In the News
Azerbaijan aims to extend oil production term
April 24, 2012
Azerbaijan is reducing extraction rates of its vast oil reserves in order to extend the duration of its production, the State Statistics Committee head said, a move that could lead to lower than expected economic growth in 2012.
"Azerbaijan is artificially reducing extraction of oil in order to extend terms of its production," the Committee's Arif Veliyev told reporters on Monday.
"If this process continues until the end of 2012, GDP (growth) may be lower than our previous forecast," he said.
Azerbaijan's production of oil and condensate declined in January-March 2012 after being hampered last year by repair work at some drilling platforms and refineries.
Oil and condensate production in the first quarter of 2012 fell 5.8 percent year-on-year to 11.3 million tonnes from 12.0 million tonnes in the same period last year.
Oil and condensate production last year fell 10.7 percent to 45.4 million tonnes from 50.8 million tonnes in 2010.
Azerbaijan earlier forecast 4.6 percent GDP growth in 2012, up from 0.1 percent in 2011. In the first quarter GDP grew by 0.5 percent.
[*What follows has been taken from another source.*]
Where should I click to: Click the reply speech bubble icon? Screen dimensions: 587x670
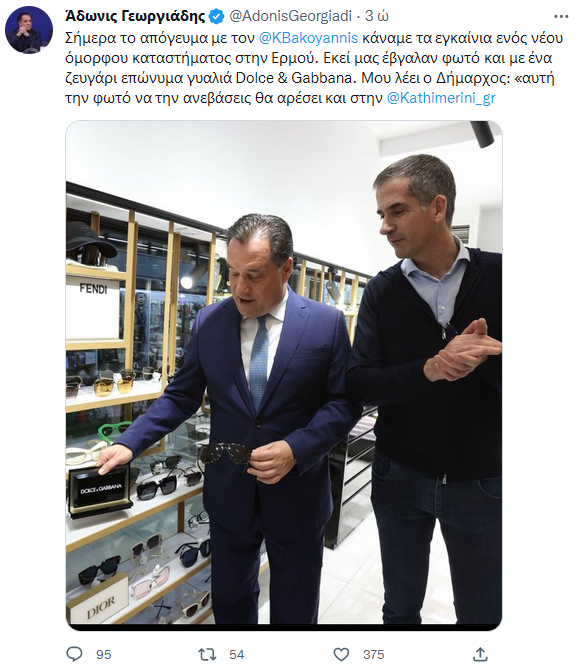pyautogui.click(x=75, y=654)
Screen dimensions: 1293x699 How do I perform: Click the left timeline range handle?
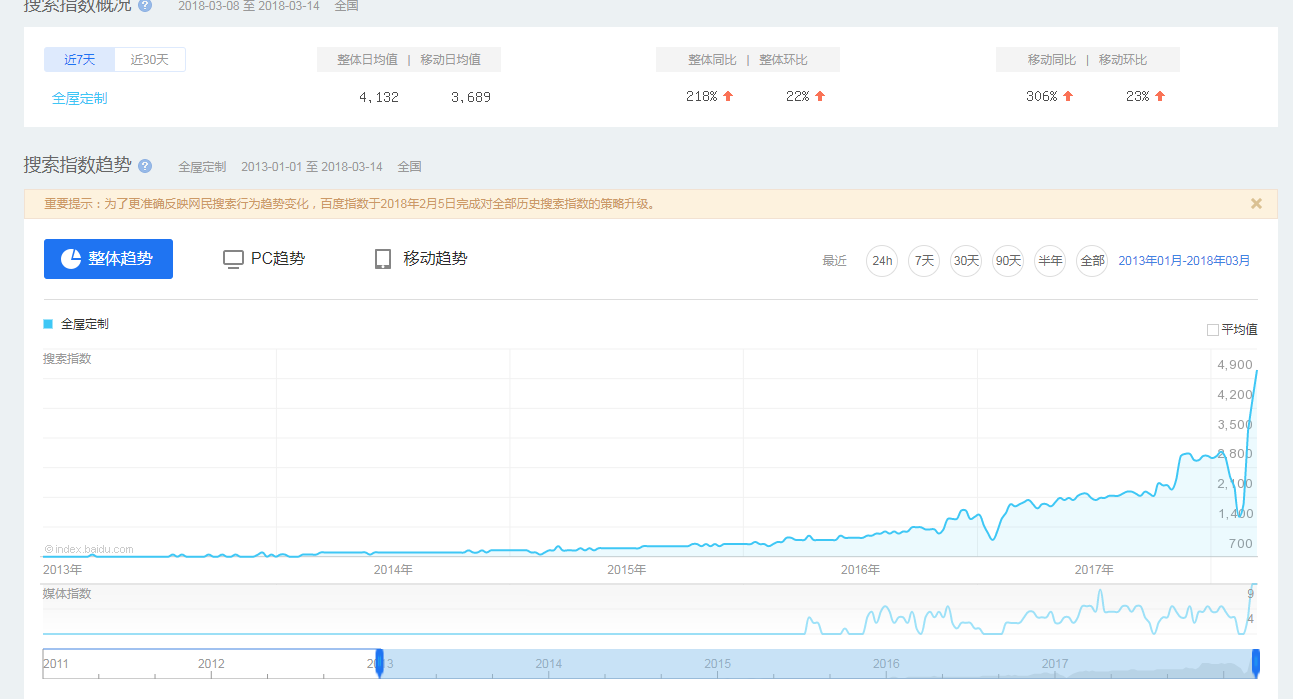pyautogui.click(x=379, y=662)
Veliyev said oil output, which makes up more than 70 percent of the country's total GDP, declined 4.7 percent in the first quarter of this year.
The former Soviet republic ships its oil via five main routes: Russia's largest Black Sea port of Novorossiisk, neighbouring Georgia's Supsa, Batumi and Kulevi ports, and Turkey's Ceyhan.
Azerbaijan sells gas to the domestic market and to Georgia and Turkey via the Baku-Tbilisi-Erzurum pipeline, as well as to Russia.
The country expects to produce 45.45 million tonnes of oil and 28.28 bcm of gas in 2012.
Veliyev said annual inflation in the country would be in a range of 3-4 percent, down from 7.9 percent in 2011.